Menino's green blueprint

November 18, 2004

AT A TIME of skyrocketing rates for natural gas, heating oil, and electricity, the city of Boston's push for energy-efficient green buildings makes sense. Last week Mayor Menino's Green Building Task Force pointed the way toward higher standards in both municipal buildings and private development projects that are larger than 20,000 square feet. City officials should give a high priority to fulfilling this blueprint and setting an example for other cities and towns.

The 10-point action plan of the task force is a mixture of carrots and sticks. The carrots include a predevelopment loan fund to promote green design, technical assistance for developers, a "green house doctor" program of assistance for homeowners and residential contractors, and a "green home" recognition standard for high-performance residential construction and renovation. Keyspan, the gas utility, joined with the mayor in announcing its own carrot: $250,000 for employee training and grants to businesses and individuals for planning energy-conserving measures.

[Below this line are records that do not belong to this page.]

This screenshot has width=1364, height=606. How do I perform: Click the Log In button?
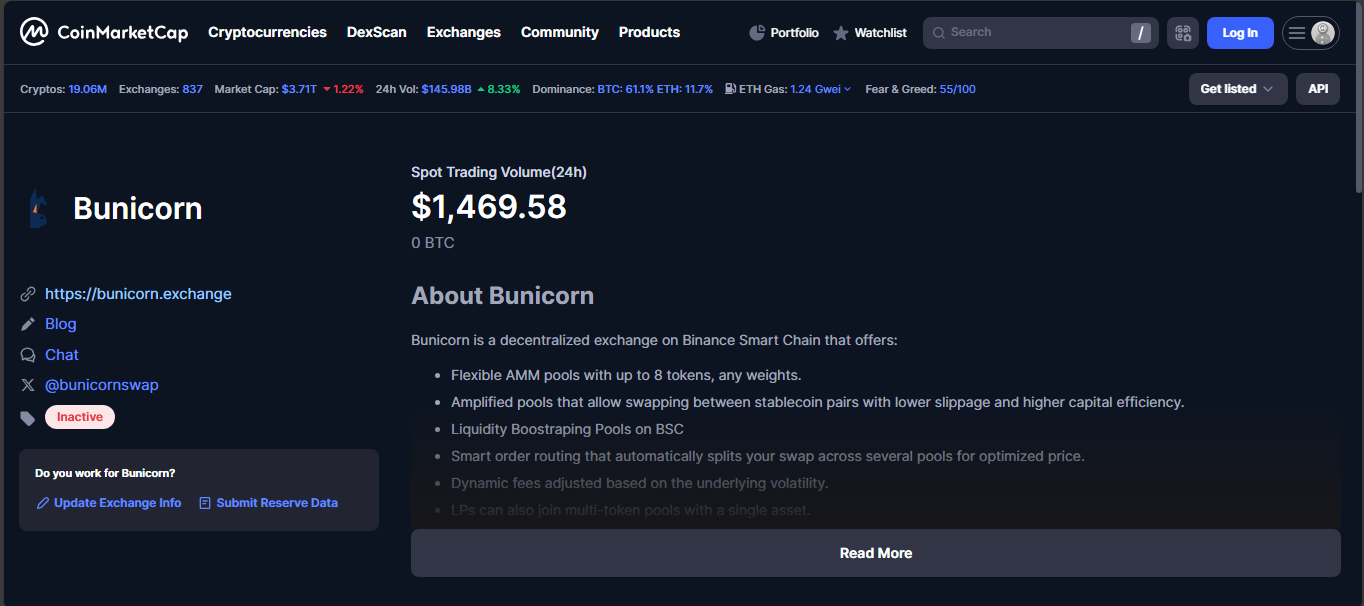tap(1239, 33)
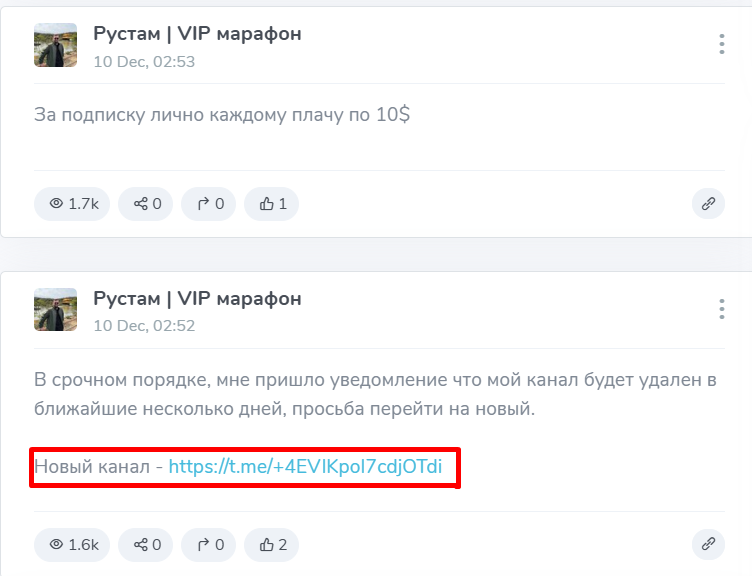This screenshot has height=576, width=752.
Task: Click timestamp 10 Dec, 02:53
Action: pos(144,61)
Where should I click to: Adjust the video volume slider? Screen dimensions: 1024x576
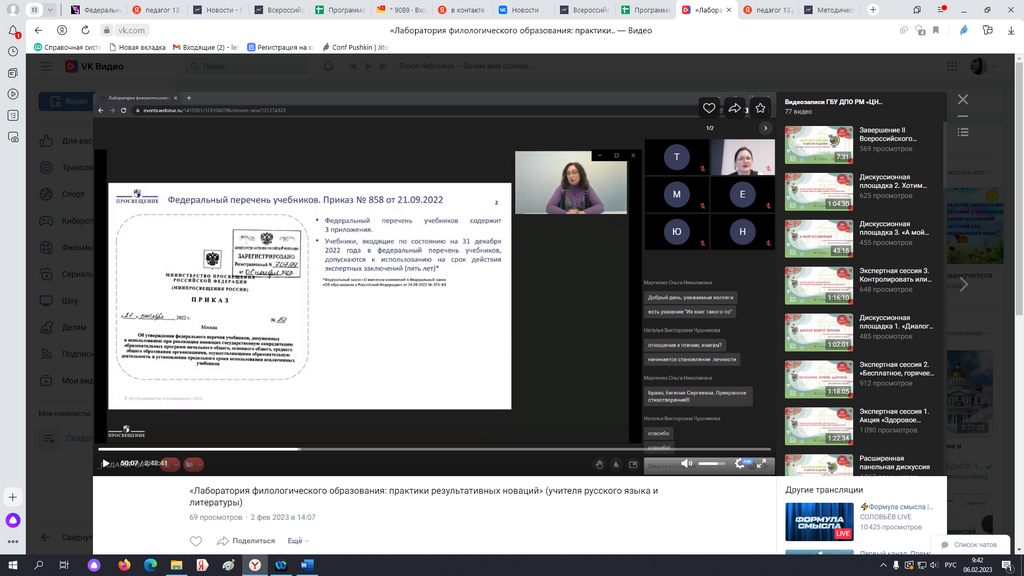(712, 464)
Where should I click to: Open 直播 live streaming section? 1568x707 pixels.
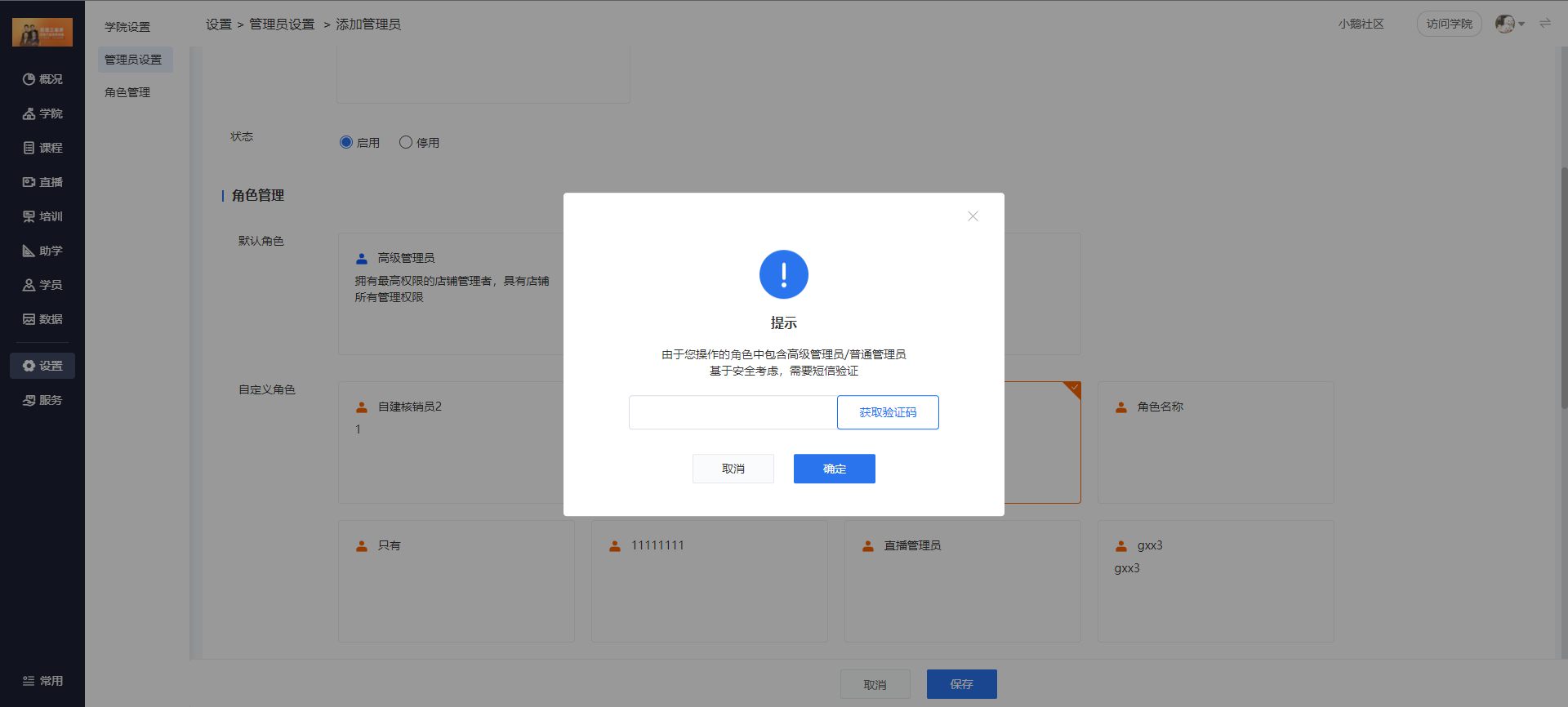42,182
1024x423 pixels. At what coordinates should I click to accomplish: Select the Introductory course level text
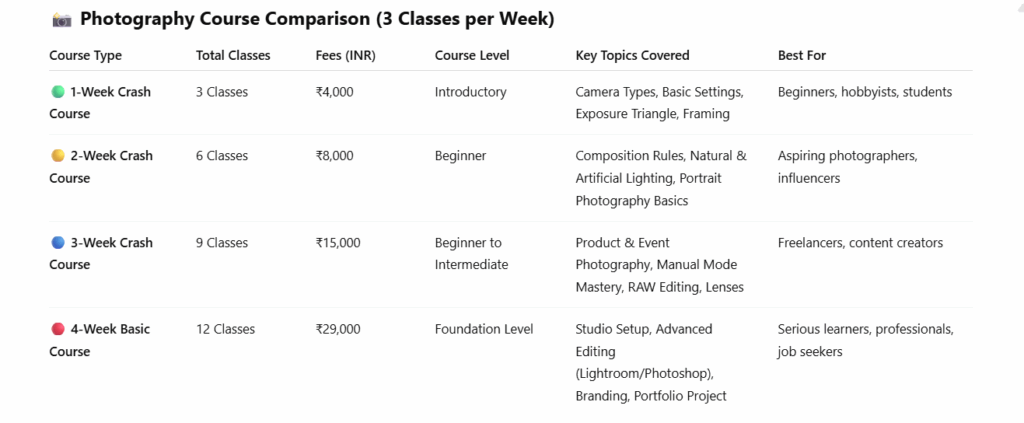pos(470,92)
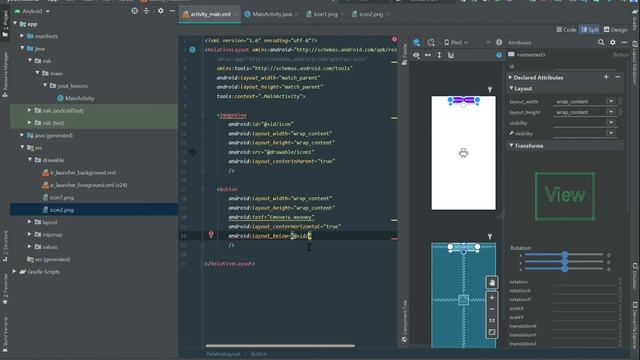Switch to Code view mode

(x=566, y=29)
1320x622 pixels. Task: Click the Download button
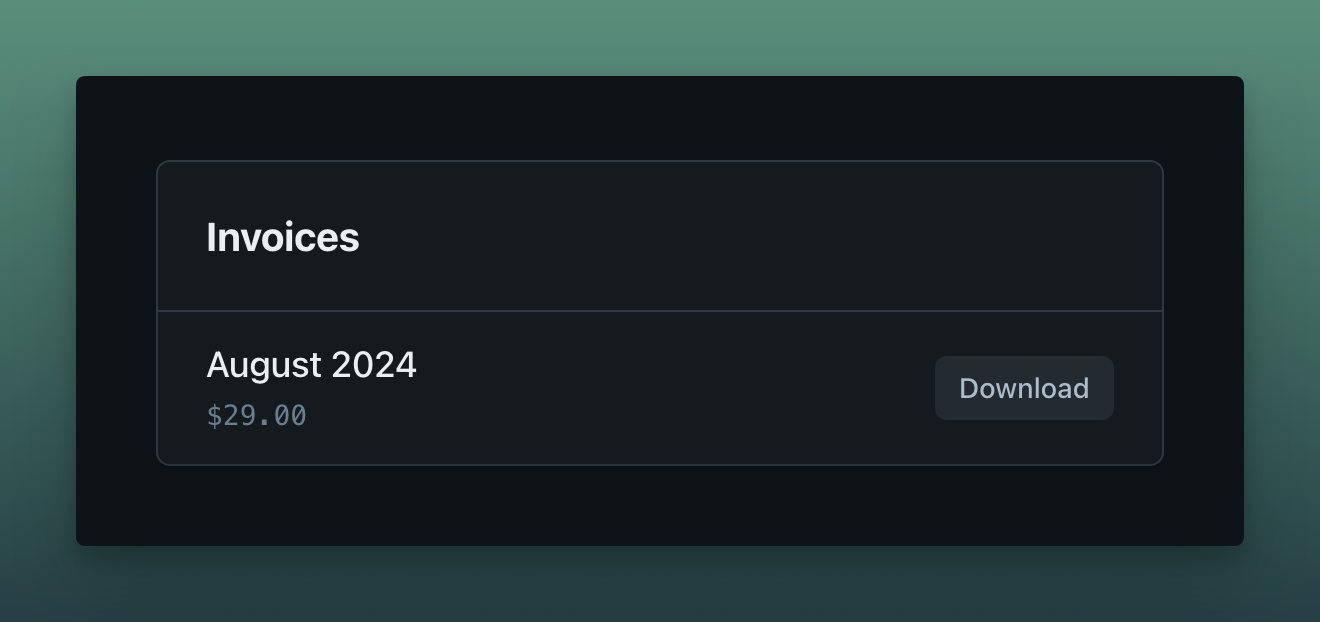[1024, 388]
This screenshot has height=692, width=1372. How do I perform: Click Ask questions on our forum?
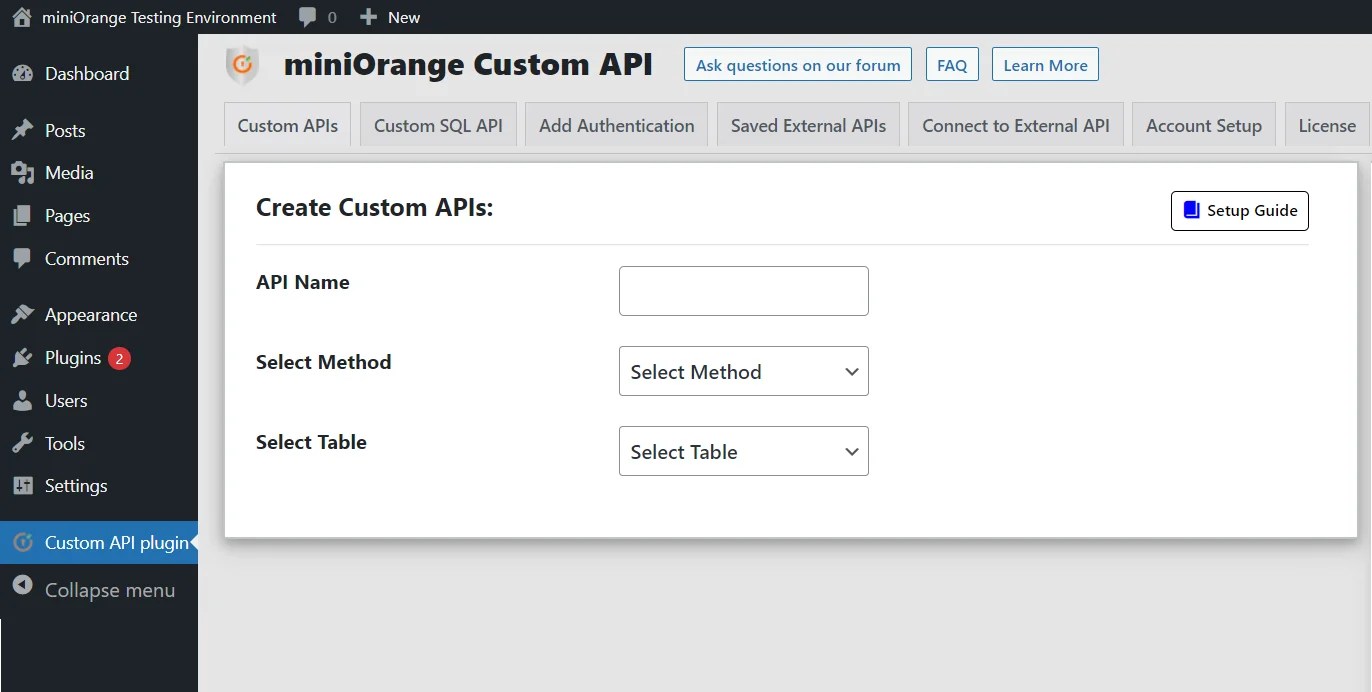click(797, 64)
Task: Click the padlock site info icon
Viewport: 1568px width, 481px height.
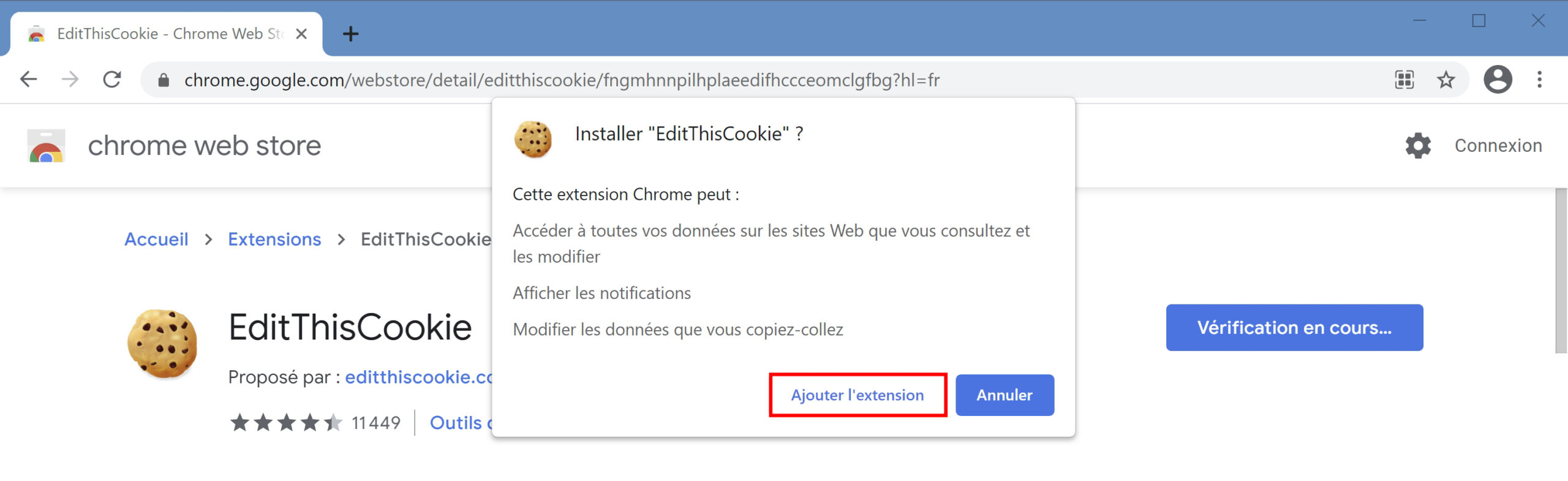Action: (163, 80)
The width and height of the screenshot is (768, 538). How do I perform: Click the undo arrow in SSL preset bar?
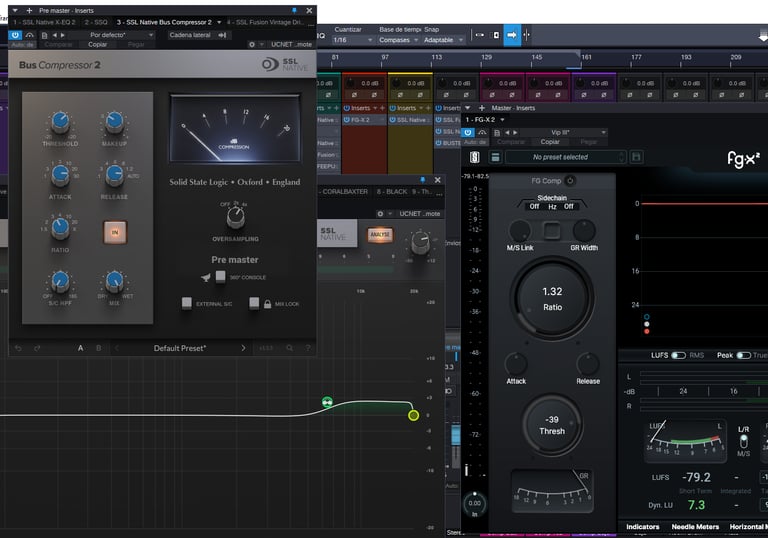(x=18, y=348)
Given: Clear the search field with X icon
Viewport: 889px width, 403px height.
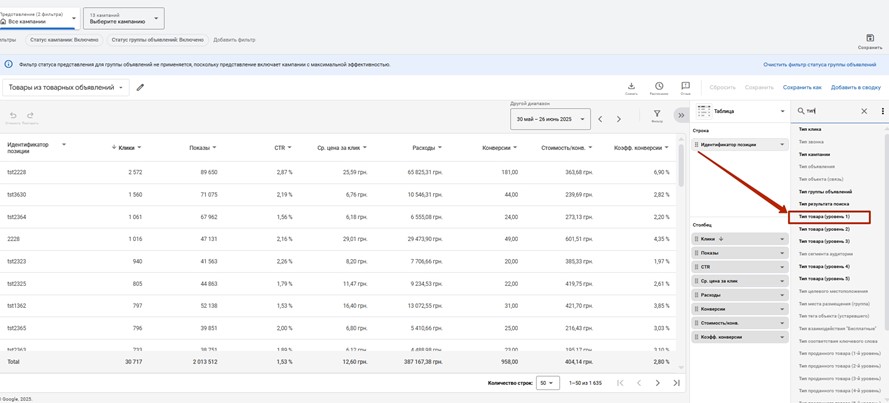Looking at the screenshot, I should click(864, 111).
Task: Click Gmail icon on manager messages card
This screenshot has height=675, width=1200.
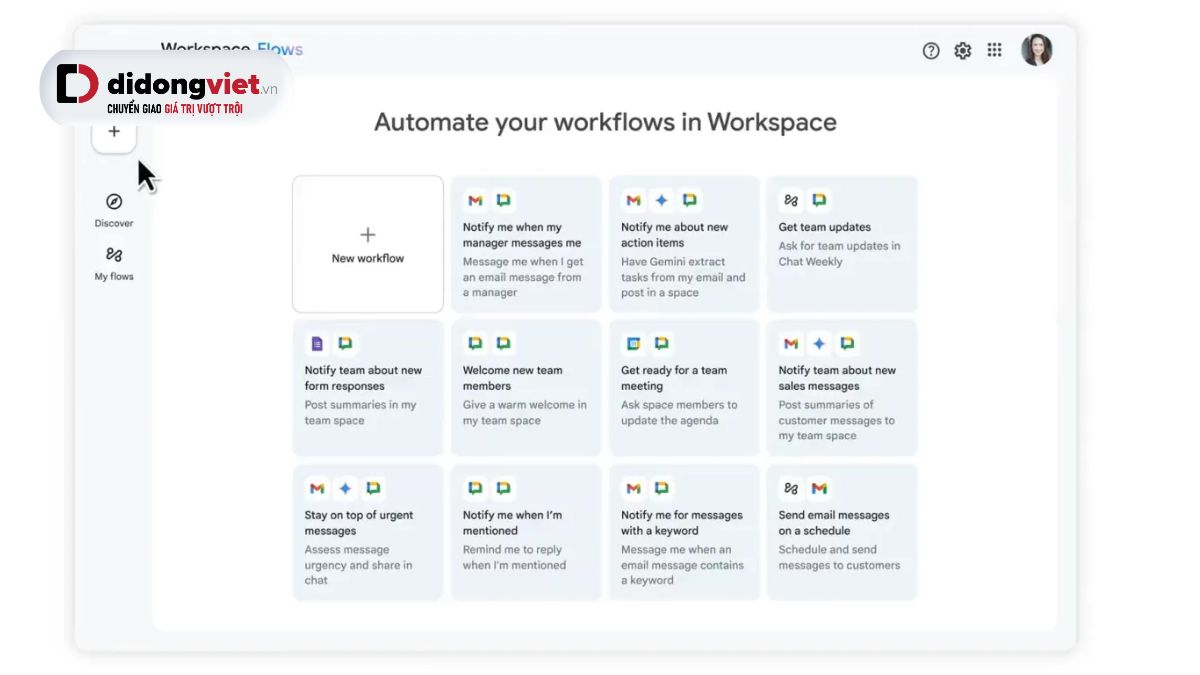Action: point(475,201)
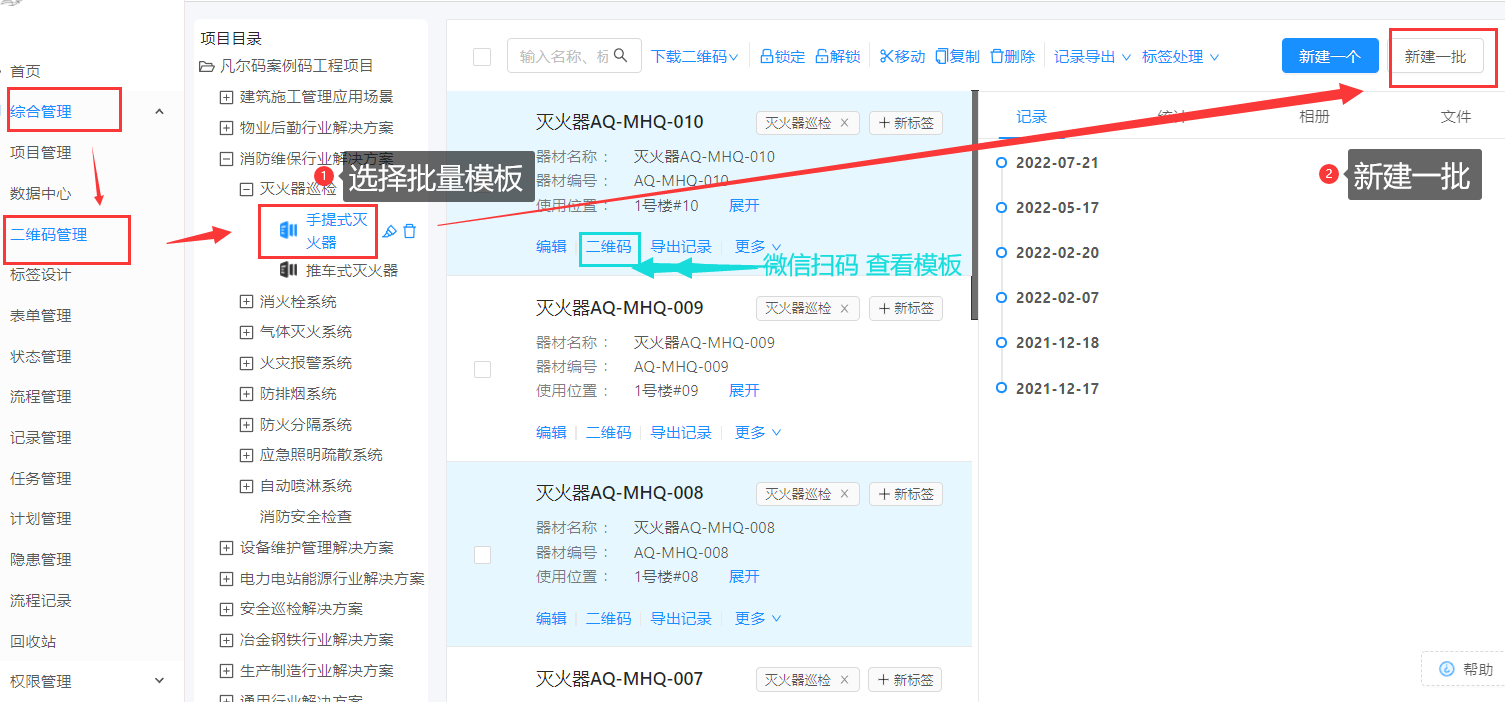This screenshot has height=702, width=1505.
Task: Open 二维码管理 in left sidebar
Action: 49,235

The principal stick is on the city itself. All of its new or renovated buildings would be required to meet the "silver" standard set by the US Green Building Council. Private projects receiving city funding for land and developments of greater than 20,000 square feet would not be required to go through the council's actual certification process but would have to be built according to the council's efficiency standards.

Other points in the plan, such as the training of city employees across several departments (including the School Department) in green building procedures, would help ensure that the commitment to efficiency outlives the administration of Menino, an enthusiastic proponent of the standards.

The Green Building Council standards go beyond energy consumed in the building itself to include the use of recycled materials in its construction and the avoidance of paints, carpeting, or other interior materials that give off noxious gases. As the task force report notes, 11 percent of students in the Boston public schools suffer from asthma. The city's Public Health Commission points to increasing the number of new or renovated green buildings in the city as an important way to reduce asthma triggers.

The action plan also calls on the city to back state legislation that would require electric utilities to make it easier for businesses or individuals with photovoltaic cells or combined heat and power generation units to sell excess electricity back to the utility. This "distributed generation" makes locally based renewable energy production much more economical. It is an example of how getting to green requires action on many fronts. There is no time to waste.